KRL: Do you have a schedule for your writing or just write whenever you can?

Gordon: I prefer to write from the late morning to the late afternoon, with countless short breaks wandering around the yard, trying to figure out the next sentence.

KRL: Do you outline? If not, do you have some other interesting way that you keep track of what’s going on, or what needs to happen in your book when you are writing it?

Gordon: I have written books with no outline, with brief outlines and one book with an outline that was more than 9,000 words long. Somehow, the initial concept of the book dictates the approach. Regardless, even an extensive outline always serves me as a mere suggestion, or marketing/pitch, as the novel truly comes to life only in the language of the actual text.

KRL: Future writing goals?

Gordon: I hope to keep surprising myself. If I do that I believe I’ll hold the interests of readers too.

KRL: Writing heroes?

Gordon: The list is long. Here’s a short version. The contemporary Latin American masters were a great influence on me, particularly Garcia Marquez and J.L Borges. Dashiell Hammett exhibited for me the true literary potential of the hardboiled mystery. Robert Louis Stevenson inspired me because he did not regard genre borders as important, writing children’s classics, historical romances, travel books, fantastical tales, mysteries, horror, and poetry. Finally, I admire Emily Dickinson for the spiritual and emotional courage of her work.

KRL: What kind of research did you have to do for this book?

Gordon: I did extensive research. I understand Holmes is among the most beloved characters of all time and has an enormous following among readers who demand respect and consistency. To feel justified, suggesting any unexpected developments to such an iconic character, I had to first be fully prepared and comfortable with Conan Doyle’s classic original.

KRL: Favorite TV or movies?

Gordon: There’s lots of great TV out there these days. I loved The Wire and The Sopranos, but that’s not exactly breaking news. I was also a big fan of the Kenneth Branagh series Wallander. My current favorite is an intensely stylish offering called Peaky Blinders. It’s a cool crime show set in Birmingham, England in the 1920s. Watch it!

KRL: Any advice for aspiring or beginning writers?

Gordon: Read, read, and read! Work hard to find your own voice on the page. Put in the time at the keyboard, and don’t be afraid to be different – it’s what sets you apart!

KRL: Anything you would like to add?

Gordon: Well, since you ask…

From the Edgar®-nominated author of Hammett Unwritten and Woman with a Blue Pencil comes a startling novel told in the voice of Sherlock Holmes.
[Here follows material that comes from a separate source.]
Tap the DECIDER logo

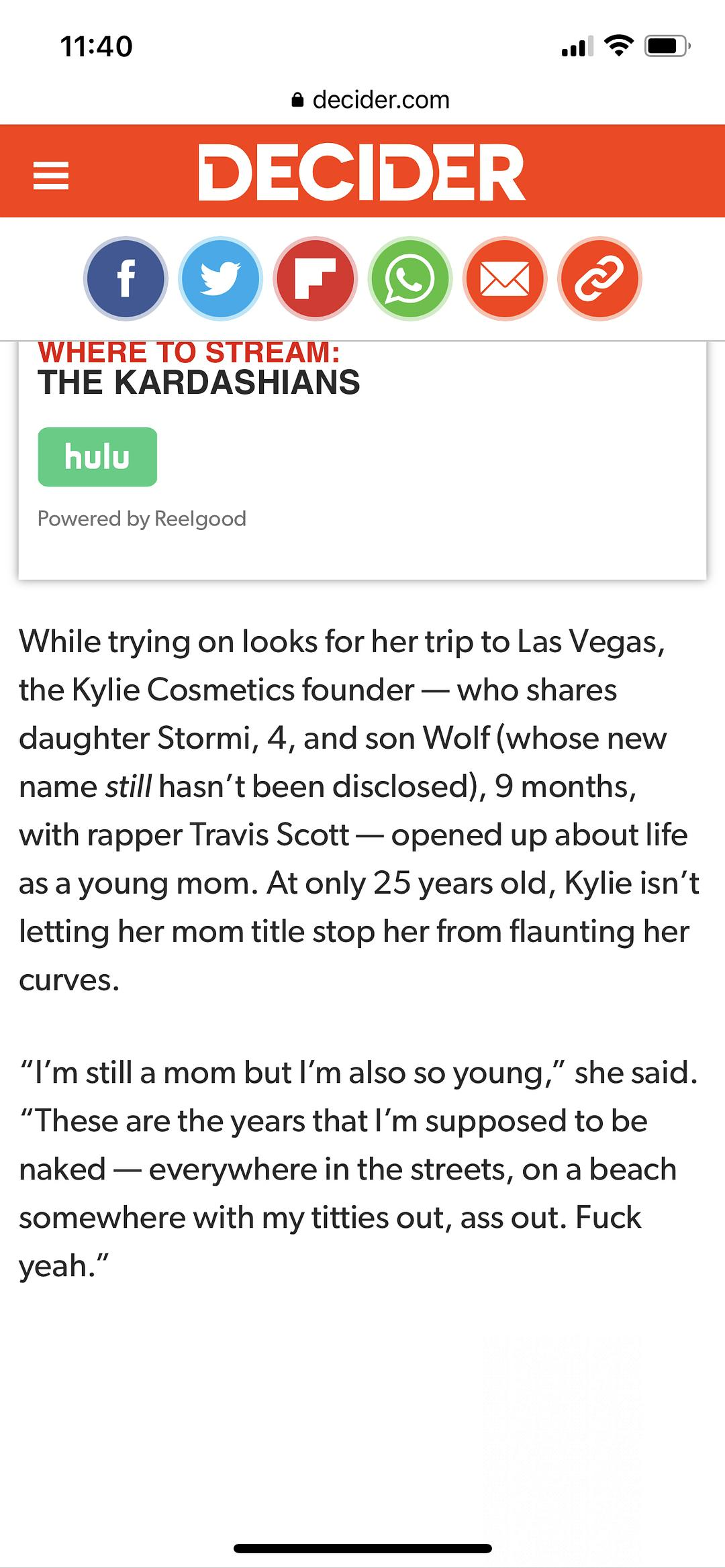point(361,172)
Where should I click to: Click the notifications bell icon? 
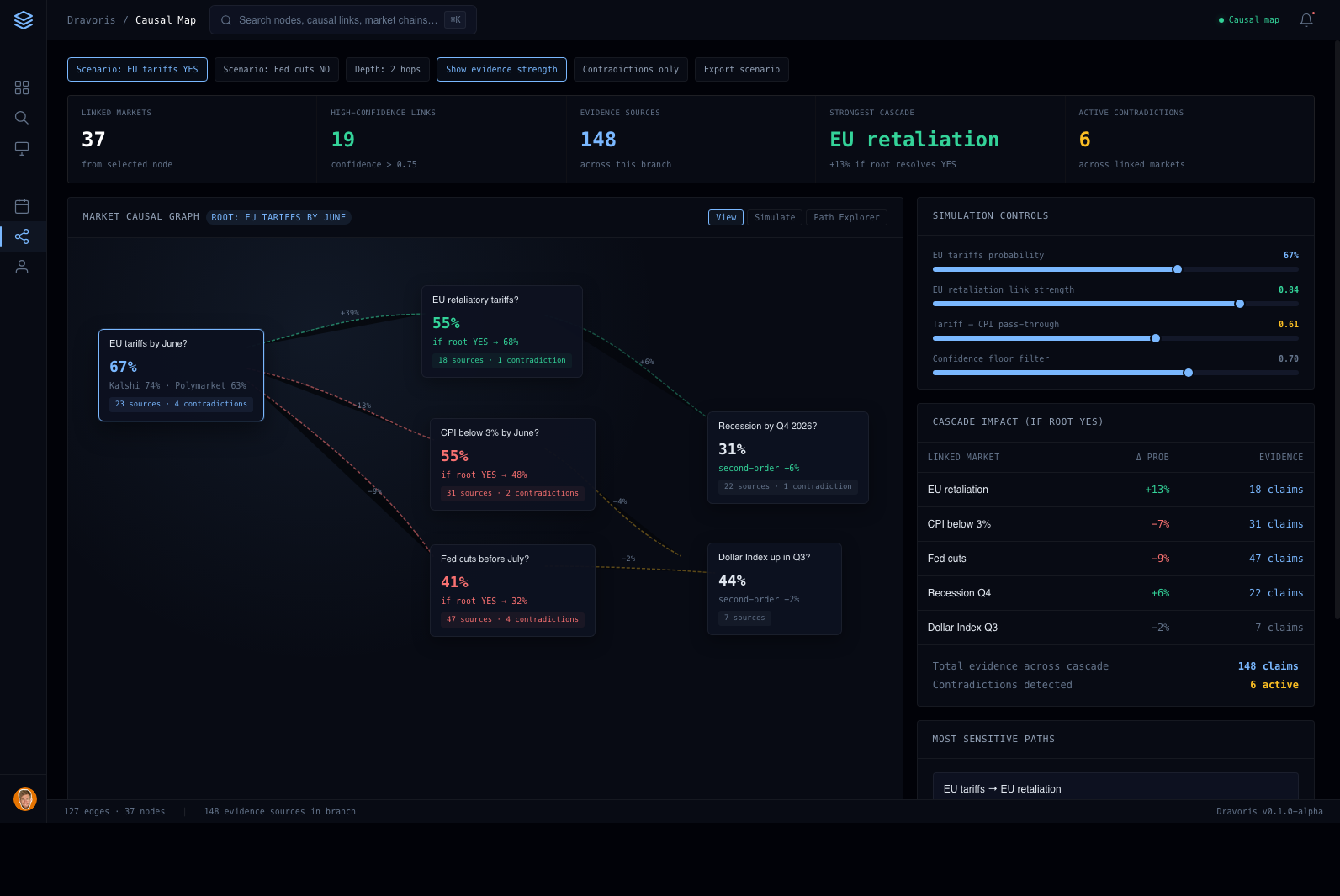tap(1306, 20)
Set in 1920s’ London, Cambridge, and Paris, Holmes’s final adventure leads him through labyrinths of crime and espionage in a mortally dangerous inquiry into the unseen nature of existence itself.

Sherlock Holmes, now in his seventies, retired from investigations and peaceably disguised as a professor at Cambridge, is shaken when a modestly successful author in his late-sixties named Arthur Conan Doyle calls upon him at the university. This Conan Doyle, notable for historical adventure stories, science fiction, and a three-volume history of the Boer War (but no detective tales), somehow knows of the false professor’s true identity and pleads for investigative assistance. Someone is trying to kill Conan Doyle. Who? Why? Good questions, but what intrigues Holmes most is how the “middling scribbler” ascertained Holmes’s identity in the first place, despite the detective’s perfect disguise. Holmes takes the case.

There is danger every step of the way. Great powers want the investigation quashed. But with the assistance of Dr. Watson’s widow, Holmes persists, exploring séances, the esoterica of Edgar Allan Poe, the revolutionary new science of quantum mechanics, and his own long-denied sense of loss and solitude.

Ultimately, even Sherlock Holmes is unprepared for what the evidence suggests.

KRL: What is something people would be surprised to know about you?

Gordon: I don’t know that it should come as any surprise, but I am a proud, native Californian.

KRL: Website?

Gordon: gordonmcalpine.net

To enter to win a copy of Holmes Entangled, simply email KRL at krlcontests@gmail[dot]com by replacing the [dot] with a period, and with the subject line “entangled,” or comment on this article. A winner will be chosen April 7, 2018. U.S. residents only. If entering via email please include your mailing address, and if via comment please include your email address.

Check out other mystery articles, reviews, book giveaways & mystery short stories in our mystery section.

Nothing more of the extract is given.